Retype all of the data that follows, line for line.

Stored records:
━━━━━━━━━━━━━━━━

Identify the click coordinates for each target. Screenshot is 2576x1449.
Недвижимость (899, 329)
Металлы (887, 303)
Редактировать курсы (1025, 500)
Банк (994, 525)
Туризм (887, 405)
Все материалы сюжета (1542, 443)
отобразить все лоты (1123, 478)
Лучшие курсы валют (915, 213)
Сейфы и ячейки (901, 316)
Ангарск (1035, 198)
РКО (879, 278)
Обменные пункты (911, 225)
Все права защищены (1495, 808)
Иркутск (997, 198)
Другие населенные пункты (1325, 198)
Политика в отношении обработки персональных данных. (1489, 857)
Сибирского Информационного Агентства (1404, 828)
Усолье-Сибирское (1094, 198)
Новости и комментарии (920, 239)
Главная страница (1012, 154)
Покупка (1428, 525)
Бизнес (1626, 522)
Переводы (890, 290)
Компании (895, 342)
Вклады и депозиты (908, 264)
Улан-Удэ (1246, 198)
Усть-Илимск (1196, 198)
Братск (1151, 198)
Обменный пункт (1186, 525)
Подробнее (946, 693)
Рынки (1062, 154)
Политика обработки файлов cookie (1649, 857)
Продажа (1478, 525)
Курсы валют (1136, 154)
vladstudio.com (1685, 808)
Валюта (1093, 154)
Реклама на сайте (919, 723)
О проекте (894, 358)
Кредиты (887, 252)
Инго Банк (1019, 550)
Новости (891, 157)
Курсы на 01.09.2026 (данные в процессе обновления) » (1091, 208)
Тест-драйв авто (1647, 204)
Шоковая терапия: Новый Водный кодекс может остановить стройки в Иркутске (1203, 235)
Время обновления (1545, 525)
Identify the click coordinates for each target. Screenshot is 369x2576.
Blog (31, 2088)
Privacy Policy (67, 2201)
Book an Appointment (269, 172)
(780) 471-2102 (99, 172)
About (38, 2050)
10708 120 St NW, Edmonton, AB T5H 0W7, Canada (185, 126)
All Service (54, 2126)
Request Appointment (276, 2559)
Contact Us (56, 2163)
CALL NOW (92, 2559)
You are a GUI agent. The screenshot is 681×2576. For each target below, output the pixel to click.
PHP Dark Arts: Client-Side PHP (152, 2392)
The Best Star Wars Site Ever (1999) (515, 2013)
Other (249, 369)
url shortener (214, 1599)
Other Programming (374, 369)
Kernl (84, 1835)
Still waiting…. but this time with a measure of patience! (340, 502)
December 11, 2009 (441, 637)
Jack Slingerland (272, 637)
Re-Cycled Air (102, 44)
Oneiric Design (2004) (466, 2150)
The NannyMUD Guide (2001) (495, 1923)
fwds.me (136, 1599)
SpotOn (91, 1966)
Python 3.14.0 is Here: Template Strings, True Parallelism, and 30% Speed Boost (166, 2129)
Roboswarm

━━━━━━━━━━━━━━━━

RESULT BELOW >>
Identify the click coordinates for each target. Screenshot is 2576x1449.
Недвижимость (899, 329)
Металлы (887, 303)
Редактировать курсы (1025, 500)
Банк (994, 525)
Туризм (887, 405)
Все материалы сюжета (1542, 443)
отобразить все лоты (1123, 478)
Лучшие курсы валют (915, 213)
Сейфы и ячейки (901, 316)
Ангарск (1035, 198)
РКО (879, 278)
Обменные пункты (911, 225)
Все права защищены (1495, 808)
Иркутск (997, 198)
Другие населенные пункты (1325, 198)
Политика в отношении обработки персональных данных. (1489, 857)
Сибирского Информационного Агентства (1404, 828)
Усолье-Сибирское (1094, 198)
Новости и комментарии (920, 239)
Главная страница (1012, 154)
Покупка (1428, 525)
Бизнес (1626, 522)
Переводы (890, 290)
Компании (895, 342)
Вклады и депозиты (908, 264)
Улан-Удэ (1246, 198)
Усть-Илимск (1196, 198)
Братск (1151, 198)
Обменный пункт (1186, 525)
Подробнее (946, 693)
Рынки (1062, 154)
Политика обработки файлов cookie (1649, 857)
Продажа (1478, 525)
Курсы валют (1136, 154)
vladstudio.com (1685, 808)
Валюта (1093, 154)
Реклама на сайте (919, 723)
О проекте (894, 358)
Кредиты (887, 252)
Инго Банк (1019, 550)
Новости (891, 157)
Курсы на 01.09.2026 (данные в процессе обновления) » (1091, 208)
Тест-драйв авто (1647, 204)
Шоковая терапия: Новый Водный кодекс может остановить стройки в Иркутске (1203, 235)
Время обновления (1545, 525)
Identify the click coordinates for each target. Screenshot is 369x2576.
Blog (31, 2088)
Privacy Policy (67, 2201)
Book an Appointment (269, 172)
(780) 471-2102 (99, 172)
About (38, 2050)
10708 120 St NW, Edmonton, AB T5H 0W7, Canada (185, 126)
All Service (54, 2126)
Request Appointment (276, 2559)
Contact Us (56, 2163)
CALL NOW (92, 2559)
You are a GUI agent. The screenshot is 681×2576. For each target below, output the pixel to click.
PHP Dark Arts: Client-Side PHP (152, 2392)
The Best Star Wars Site Ever (1999) (515, 2013)
Other (249, 369)
url shortener (214, 1599)
Other Programming (374, 369)
Kernl (84, 1835)
Still waiting…. but this time with a measure of patience! (340, 502)
December 11, 2009 (441, 637)
Jack Slingerland (272, 637)
Re-Cycled Air (102, 44)
Oneiric Design (2004) (466, 2150)
The NannyMUD Guide (2001) (495, 1923)
fwds.me (136, 1599)
SpotOn (91, 1966)
Python 3.14.0 is Here: Template Strings, True Parallelism, and 30% Speed Boost (166, 2129)
Roboswarm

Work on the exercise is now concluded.